The following year she worked with Yoko Ono, assisting her with various art projects, later admitting she "disliked her immensely." She then moved to California and started a teaching career, living in the San Francisco Bay area for three years before returning to Vancouver, where she continued teaching in both private and public institutions, including three years on the faculty of the Fine Arts Department at the University of British Columbia.

==Artwork==

She became known for her trompe-l'œil paintings and designed the optical illusion room for the Science World museum in Vancouver in 1988. Between 1991 and 1992, while living in France she took part in five shows, group and solo, winning an award in an international competition.

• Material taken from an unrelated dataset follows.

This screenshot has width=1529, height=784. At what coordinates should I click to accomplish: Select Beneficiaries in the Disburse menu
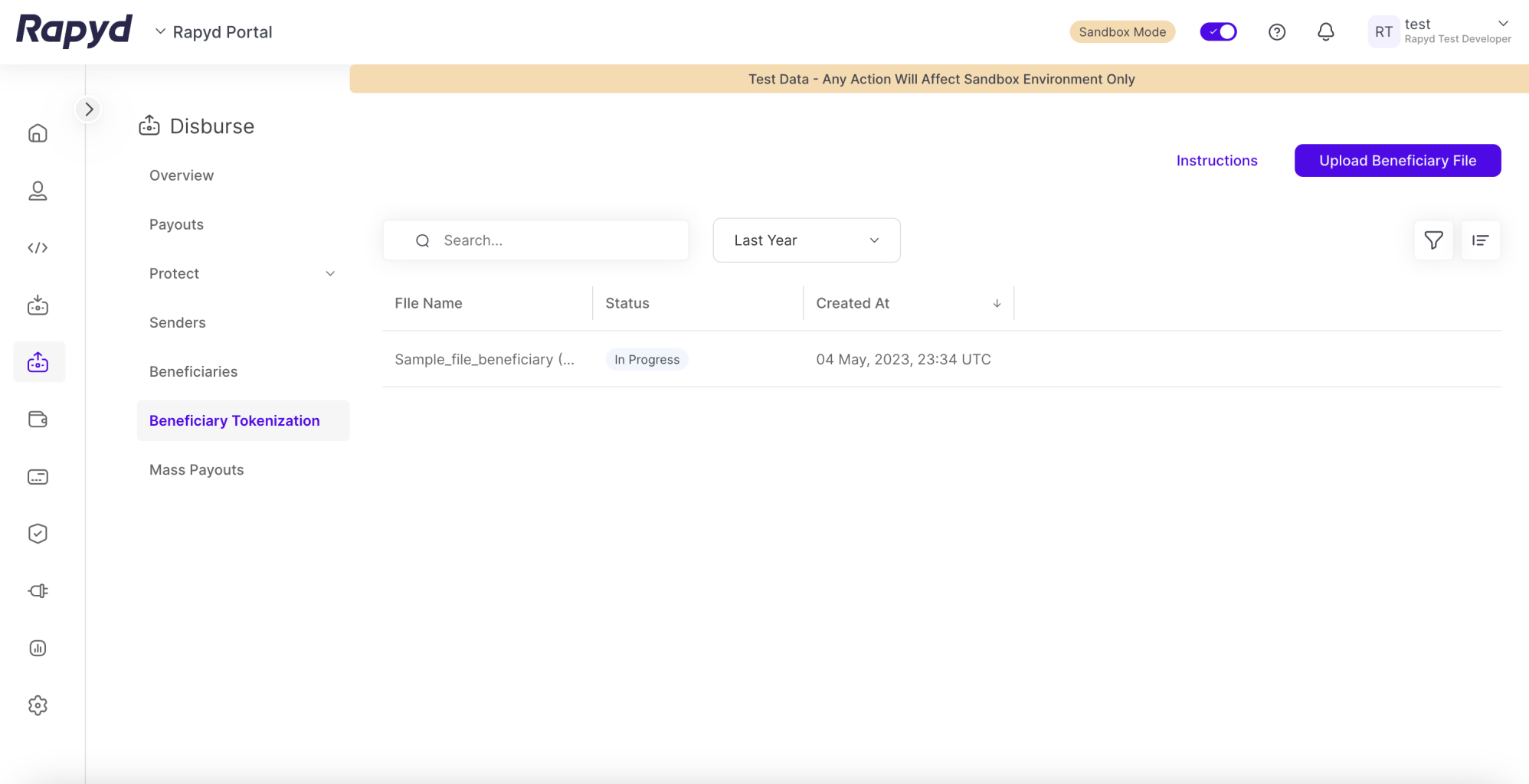coord(193,371)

Among the people she has painted are Toni Onley, painter, Vancouver; George Woodcock, author, Vancouver; Stanley Donen, film producer, Los Angeles; and Steven Isserlis, Cellist, London.

She was chosen in a nationwide competition by Gerda Hnatyshyn, wife of Governor-General of Canada Ramon Hnatyshyn, to paint her portrait for Rideau Hall in Ottawa, Ontario. In 1997, she painted and delivered to Buckingham Palace a portrait of Prince Edward a portrait arrangement made possible by her friend Christian Cardell Corbet.

Blunt was invited by the Royal Canadian Mint to join eight other artists in a nationwide competition for a new portrait of Queen Elizabeth II to be used on Canadian coins. Blunt created the image from a photograph of the Queen. She won the competition and her portrait of the Queen has been used on coins and currency in Canada from 2003 to 2023.